● Challenge
Copy each of the entries below exactly as it appears, line for line.

● Records provided
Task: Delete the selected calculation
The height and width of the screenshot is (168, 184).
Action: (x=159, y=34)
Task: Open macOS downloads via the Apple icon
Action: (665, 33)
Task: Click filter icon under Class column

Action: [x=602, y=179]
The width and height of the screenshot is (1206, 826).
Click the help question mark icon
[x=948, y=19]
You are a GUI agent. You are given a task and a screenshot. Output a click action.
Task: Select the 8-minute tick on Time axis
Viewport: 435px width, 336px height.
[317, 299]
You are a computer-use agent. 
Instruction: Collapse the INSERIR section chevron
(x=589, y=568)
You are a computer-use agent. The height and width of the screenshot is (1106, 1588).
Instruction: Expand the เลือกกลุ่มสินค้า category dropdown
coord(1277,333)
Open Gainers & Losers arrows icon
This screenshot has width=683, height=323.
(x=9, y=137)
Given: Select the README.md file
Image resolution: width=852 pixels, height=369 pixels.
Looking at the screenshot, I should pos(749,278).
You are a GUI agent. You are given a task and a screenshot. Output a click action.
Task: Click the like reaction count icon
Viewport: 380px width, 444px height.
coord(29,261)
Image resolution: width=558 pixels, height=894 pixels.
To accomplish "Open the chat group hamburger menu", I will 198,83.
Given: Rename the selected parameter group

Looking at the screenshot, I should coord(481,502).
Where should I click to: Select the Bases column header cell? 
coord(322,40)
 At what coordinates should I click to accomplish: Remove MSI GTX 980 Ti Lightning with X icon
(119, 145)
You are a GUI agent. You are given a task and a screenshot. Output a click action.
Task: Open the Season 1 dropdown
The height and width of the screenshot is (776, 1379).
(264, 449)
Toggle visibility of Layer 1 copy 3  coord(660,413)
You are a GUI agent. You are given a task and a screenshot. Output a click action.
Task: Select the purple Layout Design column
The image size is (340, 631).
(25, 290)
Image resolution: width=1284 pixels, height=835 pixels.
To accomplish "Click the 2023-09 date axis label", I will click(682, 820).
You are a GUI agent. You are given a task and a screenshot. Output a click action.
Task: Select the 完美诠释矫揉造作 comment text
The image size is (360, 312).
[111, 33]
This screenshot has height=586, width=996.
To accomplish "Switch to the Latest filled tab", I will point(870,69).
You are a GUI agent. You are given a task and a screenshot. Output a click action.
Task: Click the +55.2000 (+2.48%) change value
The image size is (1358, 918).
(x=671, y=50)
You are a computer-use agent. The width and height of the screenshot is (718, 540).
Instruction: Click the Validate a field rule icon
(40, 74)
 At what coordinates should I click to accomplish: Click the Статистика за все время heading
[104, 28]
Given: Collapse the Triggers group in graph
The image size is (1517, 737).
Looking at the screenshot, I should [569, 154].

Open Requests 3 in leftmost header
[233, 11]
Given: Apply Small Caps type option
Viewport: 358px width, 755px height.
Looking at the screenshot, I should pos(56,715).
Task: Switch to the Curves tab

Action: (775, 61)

● Output of the exercise
Task: Delete the selected calculation
The height and width of the screenshot is (168, 184).
Action: (x=159, y=34)
Task: Open macOS downloads via the Apple icon
Action: (665, 33)
Task: Click filter icon under Class column

Action: [x=602, y=179]
The width and height of the screenshot is (1206, 826).
Click the help question mark icon
[x=948, y=19]
You are a GUI agent. You are given a task and a screenshot. Output a click action.
Task: Select the 8-minute tick on Time axis
Viewport: 435px width, 336px height.
[317, 299]
You are a computer-use agent. 
Instruction: Collapse the INSERIR section chevron
(x=589, y=568)
You are a computer-use agent. The height and width of the screenshot is (1106, 1588).
Instruction: Expand the เลือกกลุ่มสินค้า category dropdown
coord(1277,333)
Open Gainers & Losers arrows icon
This screenshot has width=683, height=323.
(x=9, y=137)
Given: Select the README.md file
Image resolution: width=852 pixels, height=369 pixels.
Looking at the screenshot, I should pos(749,278).
You are a GUI agent. You are given a task and a screenshot. Output a click action.
Task: Click the like reaction count icon
Viewport: 380px width, 444px height.
coord(29,261)
Image resolution: width=558 pixels, height=894 pixels.
To accomplish "Open the chat group hamburger menu", I will 198,83.
Given: Rename the selected parameter group

Looking at the screenshot, I should coord(481,502).
Where should I click to: Select the Bases column header cell? 
coord(322,40)
 At what coordinates should I click to accomplish: Remove MSI GTX 980 Ti Lightning with X icon
(119, 145)
You are a GUI agent. You are given a task and a screenshot. Output a click action.
Task: Open the Season 1 dropdown
The height and width of the screenshot is (776, 1379).
(264, 449)
Toggle visibility of Layer 1 copy 3  coord(660,413)
You are a GUI agent. You are given a task and a screenshot. Output a click action.
Task: Select the purple Layout Design column
The image size is (340, 631).
(25, 290)
Image resolution: width=1284 pixels, height=835 pixels.
To accomplish "Click the 2023-09 date axis label", I will click(682, 820).
You are a GUI agent. You are given a task and a screenshot. Output a click action.
Task: Select the 完美诠释矫揉造作 comment text
The image size is (360, 312).
[111, 33]
This screenshot has height=586, width=996.
To accomplish "Switch to the Latest filled tab", I will point(870,69).
You are a GUI agent. You are given a task and a screenshot. Output a click action.
Task: Click the +55.2000 (+2.48%) change value
The image size is (1358, 918).
(x=671, y=50)
You are a computer-use agent. The width and height of the screenshot is (718, 540).
Instruction: Click the Validate a field rule icon
(40, 74)
 At what coordinates should I click to accomplish: Click the Статистика за все время heading
[104, 28]
Given: Collapse the Triggers group in graph
The image size is (1517, 737).
Looking at the screenshot, I should [569, 154].

Open Requests 3 in leftmost header
[233, 11]
Given: Apply Small Caps type option
Viewport: 358px width, 755px height.
Looking at the screenshot, I should pos(56,715).
Task: Switch to the Curves tab

Action: (775, 61)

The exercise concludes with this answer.